- Instruções a seguir
Transcreva, sem nenhuma alteração, o trecho do texto de leitura abaixo, começando em "Dificilmente será possível" e terminando em "ter sido diferente.".

Dificilmente será possível mensurar o
impacto dos estudos do Ministério da Economia sobre o congelamento do salário
mínimo e aquele decorrente do pavor causado pelo tiroteio de Roberto Jefferson
ou pelas imagens de Carla Zambelli correndo nos Jardins com uma arma em punho.
O que dá para dizer é que, não fosse a contenção, no Sudeste, da reta final
bolsonarista, o resultado poderia ter sido diferente.
O presidente eleito já deixou claro que
entendeu o recado. Este não será um governo do PT, da esquerda ou seu. Abrigará
o rechaço a Bolsonaro que pegou carona em sua candidatura. A nomeação de
Geraldo Alckmin para chefiar a transição já é a primeira resposta a este apelo.
Por mais habilidade que tenha para montar um governo que reflita esta
correlação, porém, não será capaz de representar a totalidade de forças
premiadas pelo resultado eleitoral mais polarizado da história do país. Alguém
terá que ficar de fora. Senão a cada liderança da extrema direita caçada pelo
Judiciário outras serão ungidas pelos milhares que continuam a buzinar em
frente aos quartéis militares Brasil afora. O problema para uma direita
democrática continua a ser o de sempre: com que roupa vai disputar voto? A do
Estado mínimo para necessidades máximas deu tão ruim que o ministro Paulo Guedes
termina o governo como uma sombra esquálida de suas convicções.
Até a véspera do segundo turno, as
pesquisas indicavam que o combustível do bolsonarismo foi o voto anticorrupção.
Fica difícil entender como, depois do orçamento secreto, das rachadinhas, do
patrimônio imobiliário construído com dinheiro vivo, isso ainda seja possível.

- Extrato de dados
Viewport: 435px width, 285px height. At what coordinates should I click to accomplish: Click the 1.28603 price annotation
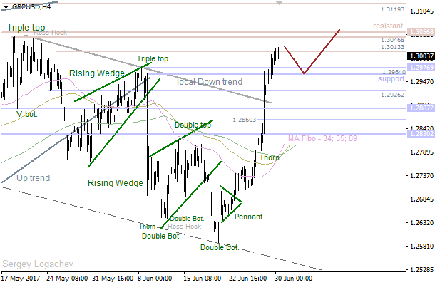click(x=244, y=120)
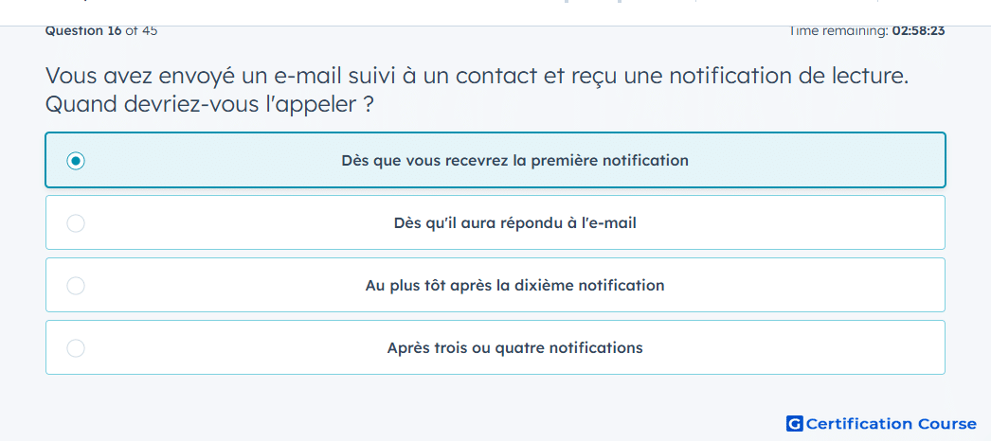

- A resposta
Dificilmente será possível mensurar o
impacto dos estudos do Ministério da Economia sobre o congelamento do salário
mínimo e aquele decorrente do pavor causado pelo tiroteio de Roberto Jefferson
ou pelas imagens de Carla Zambelli correndo nos Jardins com uma arma em punho.
O que dá para dizer é que, não fosse a contenção, no Sudeste, da reta final
bolsonarista, o resultado poderia ter sido diferente.